Selected passage START
As post-typhoon relief efforts enter the rehabilitation and recovery phase in the Philippines, a new controversy has emerged involving the government’s program to provide temporary housing for the victims in the most-ravaged areas that doesn’t meet international standards.
The issue was pointed out by several humanitarian organizations, including the Camp Coordination and Camp Management Cluster spearheaded by the International Organization for Migration and the country’s agency for social welfare and development. In its December report, CCCM said the bunkhouses being built in Tacloban and other affected areas are “non-compliant … with internationally recognized standards and best practice.”
This was confirmed by a renowned Filipino architect who regularly consults for the Philippine government.
“Yes, [the bunkhouses] that I saw were substandard. What we saw there were around 9 square meters or even less,” Felino Palafox Jr. told Devex. “We’re supposed to do best practices, not worst practices. The government said [before] that rehabilitation is building back better and that there would be no band-aid solutions.”
The Philippine government, through its department of public works and highways, is building temporary shelters with coconut timber and corrugated iron sheets while permanent housing for the victims is completed over the next two years. Around 57 percent have already been finished.
However, the bunkhouses are now considered not only substandard but also small even for a typical Filipino household of 5 members in the affected areas.
According to the Sphere Handbook, which details the minimum international standards in humanitarian response, a temporary settlement should allot at least 3.5 sq m per person, or 17.5 sq m for all family members.
CCCM revealed in its report that almost all of the sites surveyed in the typhoon-affected areas do not adhere to this standard. The floor area of most of the bunkhouses is approximately 14.5 sq m, while one site has 4.5 sq m cells. On top of the size, rehabilitation czar Panfilo Lacson is also investigating reports that the shelters were overpriced and local officials got kickbacks from the scheme.
Selected passage END
Excerpted data START
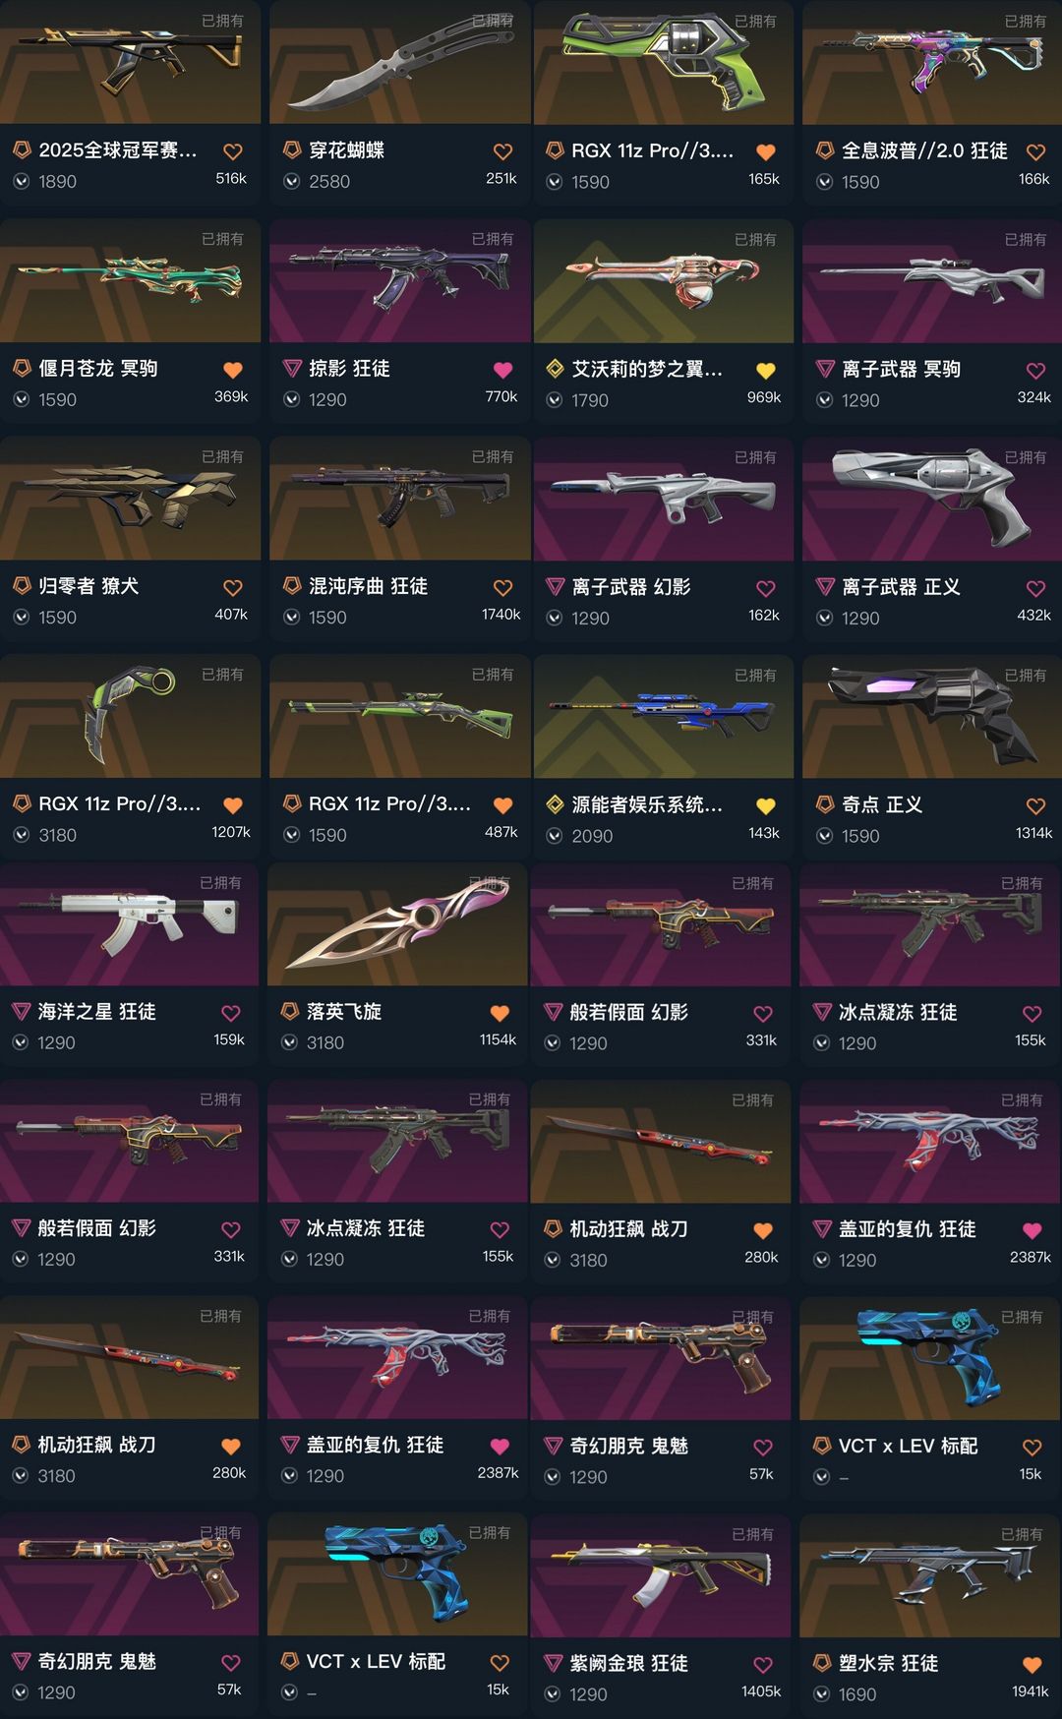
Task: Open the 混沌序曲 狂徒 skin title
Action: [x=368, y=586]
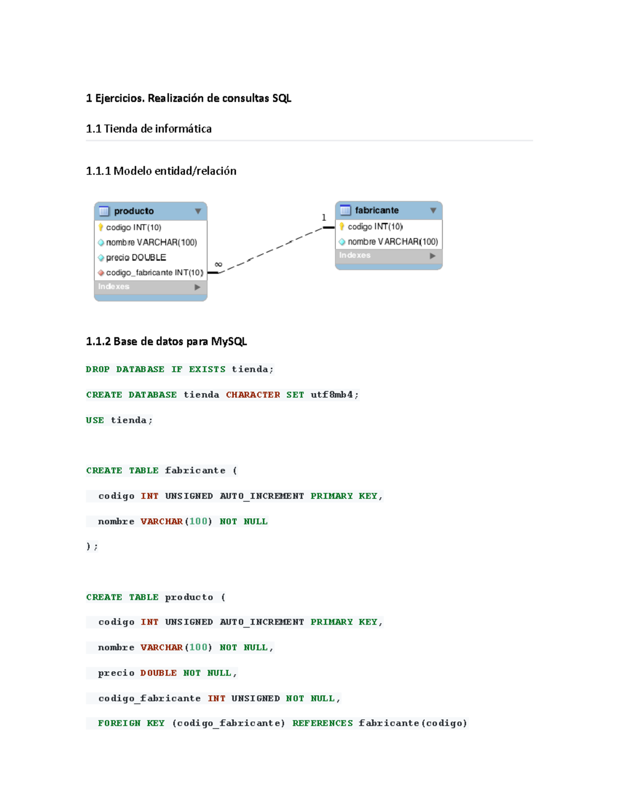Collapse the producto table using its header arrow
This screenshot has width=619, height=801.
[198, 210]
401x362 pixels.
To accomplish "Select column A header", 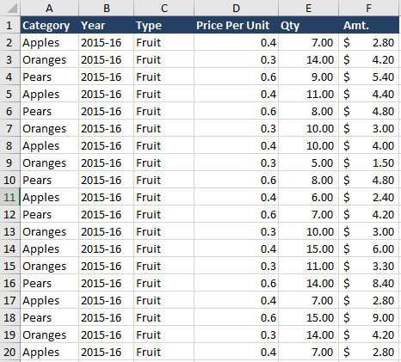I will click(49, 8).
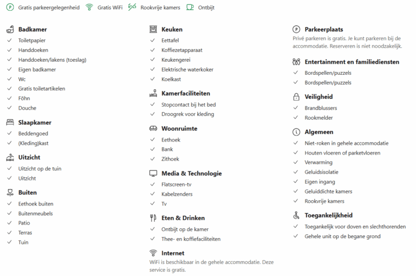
Excerpted data END
Excerpted data START
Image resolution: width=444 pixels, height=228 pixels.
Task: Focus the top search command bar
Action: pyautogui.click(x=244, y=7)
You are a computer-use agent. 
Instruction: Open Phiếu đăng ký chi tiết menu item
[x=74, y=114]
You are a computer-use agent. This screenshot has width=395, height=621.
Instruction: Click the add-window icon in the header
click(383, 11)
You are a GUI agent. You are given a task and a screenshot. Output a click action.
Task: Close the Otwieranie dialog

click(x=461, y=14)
Excerpted data END
*Work request*.
Please return the portion of the typhoon housing article between "However, the bunkhouses" and "from the scheme.", inclusive, copied word for word. This data was drawn from a different source.

*Answer box*.
However, the bunkhouses are now considered not only substandard but also small even for a typical Filipino household of 5 members in the affected areas.
According to the Sphere Handbook, which details the minimum international standards in humanitarian response, a temporary settlement should allot at least 3.5 sq m per person, or 17.5 sq m for all family members.
CCCM revealed in its report that almost all of the sites surveyed in the typhoon-affected areas do not adhere to this standard. The floor area of most of the bunkhouses is approximately 14.5 sq m, while one site has 4.5 sq m cells. On top of the size, rehabilitation czar Panfilo Lacson is also investigating reports that the shelters were overpriced and local officials got kickbacks from the scheme.